Friday, 15/11/2024 | 10:34 GMT+7

American Institute of Physics reveals more cost-efficient selenium photovoltaic cells

21/09/2010

A new study reported in the journal Applied Physics Letters in August this year (published by the American Institute of Physics), explains how solar energy could potentially be collected by using oxide materials that have the element selenium. A team at the Lawrence Berkeley National Laboratory in Berkeley, California, embedded selenium in zinc oxide, a relatively affordable material that could make more efficient use of the sun’s power.

Did you know that many researchers would like to discover light-catching components in order to convert more of the sun’s power into carbon-free electric power?


A new study reported in the journal Applied Physics Letters in August this year (published by the American Institute of Physics), explains how solar energy could potentially be collected by using oxide materials that have the element selenium. A team at the Lawrence Berkeley National Laboratory in Berkeley, California, embedded selenium in zinc oxide, a relatively affordable material that could make more efficient use of the sun’s power.


The team noticed that even a relatively small amount of selenium, just 9 percent of the mostly zinc-oxide base, significantly enhanced the material’s efficiency in absorbing light.


sanyo_solar_cell.jpg


The main author of this study, Marie Mayer (a fourth-year University of California, Berkeley doctoral student) affirms that photo-electrochemical water splitting, that means using energy from the sun to cleave water into hydrogen and oxygen gases, could potentially be the most fascinating future application for her labor. Managing this reaction is key to the eventual production of zero-emission hydrogen powered motors, which hypothetically will run only on water and sunlight.


The conversion efficiency of a PV cell is the proportion of sunlight energy that the photovoltaic cell converts to electric power. This is very important when discussing Pv products, because improving this efficiency is vital to making Photovoltaic energy competitive with more traditional sources of energy (e.g., fossil fuels).
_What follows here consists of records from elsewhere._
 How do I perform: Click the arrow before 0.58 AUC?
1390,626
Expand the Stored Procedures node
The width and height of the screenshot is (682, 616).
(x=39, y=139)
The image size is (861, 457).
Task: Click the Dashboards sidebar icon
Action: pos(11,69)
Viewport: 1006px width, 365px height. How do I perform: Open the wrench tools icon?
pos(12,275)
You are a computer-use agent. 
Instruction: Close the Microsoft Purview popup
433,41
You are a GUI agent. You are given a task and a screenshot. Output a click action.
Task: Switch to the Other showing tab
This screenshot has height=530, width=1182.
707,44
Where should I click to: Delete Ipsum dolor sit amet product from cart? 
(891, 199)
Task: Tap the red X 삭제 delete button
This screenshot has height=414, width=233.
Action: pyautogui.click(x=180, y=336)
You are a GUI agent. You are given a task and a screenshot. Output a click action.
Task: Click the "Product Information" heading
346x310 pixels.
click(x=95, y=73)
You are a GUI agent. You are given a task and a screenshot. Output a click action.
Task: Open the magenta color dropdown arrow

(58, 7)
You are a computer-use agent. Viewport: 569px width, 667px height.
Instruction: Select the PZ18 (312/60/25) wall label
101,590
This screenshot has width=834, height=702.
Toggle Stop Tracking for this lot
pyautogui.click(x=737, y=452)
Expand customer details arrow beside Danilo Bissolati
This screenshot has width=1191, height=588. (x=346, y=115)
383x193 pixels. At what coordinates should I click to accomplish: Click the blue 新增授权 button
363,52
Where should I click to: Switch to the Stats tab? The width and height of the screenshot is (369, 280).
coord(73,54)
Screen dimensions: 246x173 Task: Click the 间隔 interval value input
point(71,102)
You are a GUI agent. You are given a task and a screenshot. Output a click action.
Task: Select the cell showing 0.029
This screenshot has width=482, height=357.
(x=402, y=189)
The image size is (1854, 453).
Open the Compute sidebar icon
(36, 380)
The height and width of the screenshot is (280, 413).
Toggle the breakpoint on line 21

For comparison, the earliest Photovoltaic products converted about 1%-2% of sunlight energy into electric energy. Today’s Photo voltaic devices convert 7%-17% of light energy into electric energy. Of course, the other side of the equation is the money it costs to produce the PV devices. This has been improved over the decades as well. In fact, today’s PV systems generate electricity at a fraction of the cost of early PV systems.


In the 1990s, when silicon cells were 2 times as thick, efficiencies were much smaller than nowadays and lifetimes were reduced, it may well have cost more energy to make a cell than it could generate in a lifetime. In the meantime, the technological know-how has progressed significantly, and the energy repayment time (defined as the recovery time necessary for generating the energy spent to produce the respective technical energy systems) of a modern photovoltaic module is generally from 1 to 4 years depending on the module type and location.


Usually, thin-film technologies – despite having comparatively low conversion efficiencies – obtain significantly shorter energy repayment times than standard systems (often < 1 year). With a normal lifetime of 20 to 30 years, this means that contemporary photovoltaic cells are net energy producers, i.e. they generate significantly more energy over their lifetime than the energy expended in producing them.


The author – Rosalind Sanders writes for the solar pool cover ratings blog, her personal hobby weblog focused on tips to help home owners to save energy with solar power.